And so she started with dryer balls. Made by hand, using the wet-felting process, they gave customers a simpler, eco-friendly way of softening their laundry loads without having to turn to synthetically scented sheets or unsustainable plastic. Next came dish drying mats to replace those made from petroleum-based microfiber, and wool sponges to outlast their crumbly, yellow-and-green counterparts. Today, Sonoma Wool Company’s home goods collection has expanded to include ironing board pads, shoe and boot insoles, pet toys and a selection of natural bedding.
“Our products bring nature back inside,” she says, pulling out a dish mat from one of the shelves packed with wares, ready to be shipped to customers nationwide. “Wool is the original natural fiber, you know. The only thing that touches our wool is good old-fashioned soap. We don’t carbonize the wool-like other companies. No acid wash for us.” By choosing this gentle and natural process, the company retains the natural beauty of the wool. “If you look closely, each item contains minuscule hints of what grass the sheep ate, whether it was a particularly rainy season – all of these beautiful traits that you can’t get with a mass-produced material. And it changes from year to year. Each batch of wool used in our products is truly unique.”

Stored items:

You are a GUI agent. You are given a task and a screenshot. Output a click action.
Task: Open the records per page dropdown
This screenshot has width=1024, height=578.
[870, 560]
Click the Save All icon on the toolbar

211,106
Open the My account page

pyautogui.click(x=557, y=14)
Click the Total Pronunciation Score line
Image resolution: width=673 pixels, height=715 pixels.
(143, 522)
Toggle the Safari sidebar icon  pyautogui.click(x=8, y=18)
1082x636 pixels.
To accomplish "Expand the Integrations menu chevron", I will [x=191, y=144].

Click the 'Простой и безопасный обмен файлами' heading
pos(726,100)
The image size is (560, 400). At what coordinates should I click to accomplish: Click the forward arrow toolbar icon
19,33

### YOUR INSTRUCTIONS
According to the text about Sonoma Wool Company, what was the company's first product?

### RESPONSE TO THIS TASK
Handmade wet-felted dryer balls.